# Trap my darn beavers



## cummins_man (May 16, 2006)

Anyone interested in trapping some beavers in the mantua area contact me. You can trap till the end of the season (unless you have a nuisance permit), after that the little buggers get blown up with TNT  , I wish.


----------



## Darwin (Apr 12, 2004)

I would be glad to help you out but your a little to far away for me to run that line on my way to work!!


----------



## Fishers of Men (Jul 29, 2005)

cummins_man said:


> Anyone interested in trapping some beavers in the mantua area contact me. You can trap till the end of the season (unless you have a nuisance permit), after that the little buggers get blown up with TNT  , I wish.


Ah, You found your man! Howard is a good friend of mine. He'll get them outta there for ya. Couldn't have asked for a better trapper. I just found out that you grew up right around the corner from where I did. Do you have an older brother?
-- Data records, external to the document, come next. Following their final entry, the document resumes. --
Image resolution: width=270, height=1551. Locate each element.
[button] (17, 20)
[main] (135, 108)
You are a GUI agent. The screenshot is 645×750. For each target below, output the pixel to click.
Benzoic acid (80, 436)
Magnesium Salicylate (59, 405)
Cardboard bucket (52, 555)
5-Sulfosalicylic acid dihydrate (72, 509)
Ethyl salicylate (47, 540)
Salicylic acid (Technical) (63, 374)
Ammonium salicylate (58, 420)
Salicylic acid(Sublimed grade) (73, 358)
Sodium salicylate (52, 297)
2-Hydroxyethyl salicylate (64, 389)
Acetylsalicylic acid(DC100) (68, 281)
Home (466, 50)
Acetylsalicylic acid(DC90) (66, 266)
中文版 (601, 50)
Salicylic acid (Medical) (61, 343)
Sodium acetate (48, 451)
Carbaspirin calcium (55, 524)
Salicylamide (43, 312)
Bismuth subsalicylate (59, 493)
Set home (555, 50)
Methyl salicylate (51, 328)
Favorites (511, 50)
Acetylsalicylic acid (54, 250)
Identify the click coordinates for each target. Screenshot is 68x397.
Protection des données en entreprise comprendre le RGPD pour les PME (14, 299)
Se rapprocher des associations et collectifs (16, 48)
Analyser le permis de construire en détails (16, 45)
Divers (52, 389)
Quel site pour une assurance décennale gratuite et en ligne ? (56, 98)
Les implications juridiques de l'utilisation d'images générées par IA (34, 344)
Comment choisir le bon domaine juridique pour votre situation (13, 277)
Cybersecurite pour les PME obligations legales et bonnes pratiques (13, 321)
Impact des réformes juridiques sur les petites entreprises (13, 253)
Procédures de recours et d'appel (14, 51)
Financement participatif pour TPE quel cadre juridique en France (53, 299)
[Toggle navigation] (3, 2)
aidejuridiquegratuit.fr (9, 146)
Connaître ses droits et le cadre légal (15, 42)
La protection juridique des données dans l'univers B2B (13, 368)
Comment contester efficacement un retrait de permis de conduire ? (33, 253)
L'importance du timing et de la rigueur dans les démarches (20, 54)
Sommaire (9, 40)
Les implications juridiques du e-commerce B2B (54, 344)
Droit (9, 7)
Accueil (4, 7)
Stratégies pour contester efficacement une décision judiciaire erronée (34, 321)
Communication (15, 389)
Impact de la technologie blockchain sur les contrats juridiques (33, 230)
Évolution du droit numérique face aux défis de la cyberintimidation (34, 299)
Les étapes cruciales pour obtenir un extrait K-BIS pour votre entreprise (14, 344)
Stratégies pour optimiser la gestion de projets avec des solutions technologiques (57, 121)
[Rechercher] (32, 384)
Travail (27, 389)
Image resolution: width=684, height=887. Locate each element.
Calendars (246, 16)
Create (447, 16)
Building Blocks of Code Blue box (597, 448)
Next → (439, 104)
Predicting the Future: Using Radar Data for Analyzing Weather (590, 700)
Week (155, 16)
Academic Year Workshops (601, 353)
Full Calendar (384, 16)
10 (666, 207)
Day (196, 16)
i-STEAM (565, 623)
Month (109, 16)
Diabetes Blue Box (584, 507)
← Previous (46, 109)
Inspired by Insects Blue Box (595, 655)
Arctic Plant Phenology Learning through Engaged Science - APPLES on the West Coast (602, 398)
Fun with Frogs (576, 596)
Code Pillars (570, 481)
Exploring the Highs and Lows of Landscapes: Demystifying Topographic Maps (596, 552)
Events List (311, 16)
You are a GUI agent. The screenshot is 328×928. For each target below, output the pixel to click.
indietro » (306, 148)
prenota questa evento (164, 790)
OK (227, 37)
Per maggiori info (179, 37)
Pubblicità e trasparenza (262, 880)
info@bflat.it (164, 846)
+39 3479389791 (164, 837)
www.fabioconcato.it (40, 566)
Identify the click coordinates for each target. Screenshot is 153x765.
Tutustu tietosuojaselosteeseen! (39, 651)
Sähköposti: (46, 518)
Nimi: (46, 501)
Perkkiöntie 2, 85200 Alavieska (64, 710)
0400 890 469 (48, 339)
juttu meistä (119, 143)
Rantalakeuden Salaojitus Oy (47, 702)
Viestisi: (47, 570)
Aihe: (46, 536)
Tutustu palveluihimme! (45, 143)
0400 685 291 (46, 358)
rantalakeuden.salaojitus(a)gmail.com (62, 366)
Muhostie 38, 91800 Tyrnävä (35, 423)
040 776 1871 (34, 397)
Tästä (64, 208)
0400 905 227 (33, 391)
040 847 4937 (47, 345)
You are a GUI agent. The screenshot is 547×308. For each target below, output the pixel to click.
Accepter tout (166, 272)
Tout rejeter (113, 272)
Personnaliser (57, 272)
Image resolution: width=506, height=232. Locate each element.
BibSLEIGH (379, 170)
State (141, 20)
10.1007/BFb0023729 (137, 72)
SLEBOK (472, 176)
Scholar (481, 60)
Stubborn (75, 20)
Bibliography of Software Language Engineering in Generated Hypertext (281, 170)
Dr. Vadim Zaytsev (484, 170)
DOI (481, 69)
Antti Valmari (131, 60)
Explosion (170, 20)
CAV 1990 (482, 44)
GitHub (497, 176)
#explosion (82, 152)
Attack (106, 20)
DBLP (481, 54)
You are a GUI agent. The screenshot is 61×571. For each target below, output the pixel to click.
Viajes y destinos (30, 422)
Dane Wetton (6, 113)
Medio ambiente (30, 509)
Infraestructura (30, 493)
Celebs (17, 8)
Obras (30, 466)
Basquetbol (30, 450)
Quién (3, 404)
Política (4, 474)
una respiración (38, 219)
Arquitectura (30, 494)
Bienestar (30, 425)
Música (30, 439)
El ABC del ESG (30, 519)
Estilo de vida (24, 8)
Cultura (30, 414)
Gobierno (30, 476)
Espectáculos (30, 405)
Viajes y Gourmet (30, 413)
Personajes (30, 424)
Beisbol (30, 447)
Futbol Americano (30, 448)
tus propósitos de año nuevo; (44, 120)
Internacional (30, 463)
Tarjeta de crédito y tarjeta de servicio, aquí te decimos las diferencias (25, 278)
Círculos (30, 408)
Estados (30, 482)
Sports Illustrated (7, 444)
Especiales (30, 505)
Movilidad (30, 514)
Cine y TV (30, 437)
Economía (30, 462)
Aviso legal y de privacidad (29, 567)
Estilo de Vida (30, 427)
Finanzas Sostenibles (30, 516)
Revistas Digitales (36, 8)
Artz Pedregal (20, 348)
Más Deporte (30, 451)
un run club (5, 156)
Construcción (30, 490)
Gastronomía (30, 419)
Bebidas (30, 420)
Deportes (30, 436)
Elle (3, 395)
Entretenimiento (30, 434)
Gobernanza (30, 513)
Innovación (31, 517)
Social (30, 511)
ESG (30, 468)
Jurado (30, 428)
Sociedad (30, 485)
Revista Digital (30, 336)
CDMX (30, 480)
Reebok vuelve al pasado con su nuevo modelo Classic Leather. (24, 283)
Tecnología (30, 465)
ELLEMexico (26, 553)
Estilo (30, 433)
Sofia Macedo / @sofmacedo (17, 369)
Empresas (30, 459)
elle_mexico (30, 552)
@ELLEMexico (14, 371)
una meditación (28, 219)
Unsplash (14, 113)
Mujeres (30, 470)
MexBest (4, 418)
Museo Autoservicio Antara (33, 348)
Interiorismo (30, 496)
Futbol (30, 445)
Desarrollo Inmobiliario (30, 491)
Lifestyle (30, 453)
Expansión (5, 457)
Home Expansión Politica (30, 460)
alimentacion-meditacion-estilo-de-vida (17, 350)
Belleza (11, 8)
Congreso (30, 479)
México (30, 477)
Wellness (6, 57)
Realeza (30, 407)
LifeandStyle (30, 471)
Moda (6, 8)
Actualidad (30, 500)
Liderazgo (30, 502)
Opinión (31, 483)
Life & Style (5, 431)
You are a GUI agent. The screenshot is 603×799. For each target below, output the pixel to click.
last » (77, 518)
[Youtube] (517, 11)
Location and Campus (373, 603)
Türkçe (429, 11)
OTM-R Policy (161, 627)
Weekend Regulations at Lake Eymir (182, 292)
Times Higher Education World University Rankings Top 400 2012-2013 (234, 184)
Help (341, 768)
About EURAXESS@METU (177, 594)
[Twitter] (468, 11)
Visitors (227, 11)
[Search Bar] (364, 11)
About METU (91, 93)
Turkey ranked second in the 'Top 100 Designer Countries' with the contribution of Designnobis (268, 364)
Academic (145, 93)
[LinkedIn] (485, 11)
Now we live just around the corner also!


----------



## cummins_man (May 16, 2006)

Yes, I have three older brothers; Rich, Dave & Curt


----------



## Fishers of Men (Jul 29, 2005)

cummins_man said:


> Yes, I have three older brothers; Rich, Dave & Curt


Which one graduated around 70' ?


----------



## cummins_man (May 16, 2006)

Rich graduated around 74 from Twinsburg.


----------



## Fishers of Men (Jul 29, 2005)

I was thinking thats who I knew but I went out in 70


----------



## RichsFishin (Nov 4, 2007)

My dad met my mom in 69................LOL..............Bunch of old farts.....J/K....Rich


----------



## cummins_man (May 16, 2006)

I heard you caught two and a m-rat. Post the pictures if you can, Howard told me he took some.


----------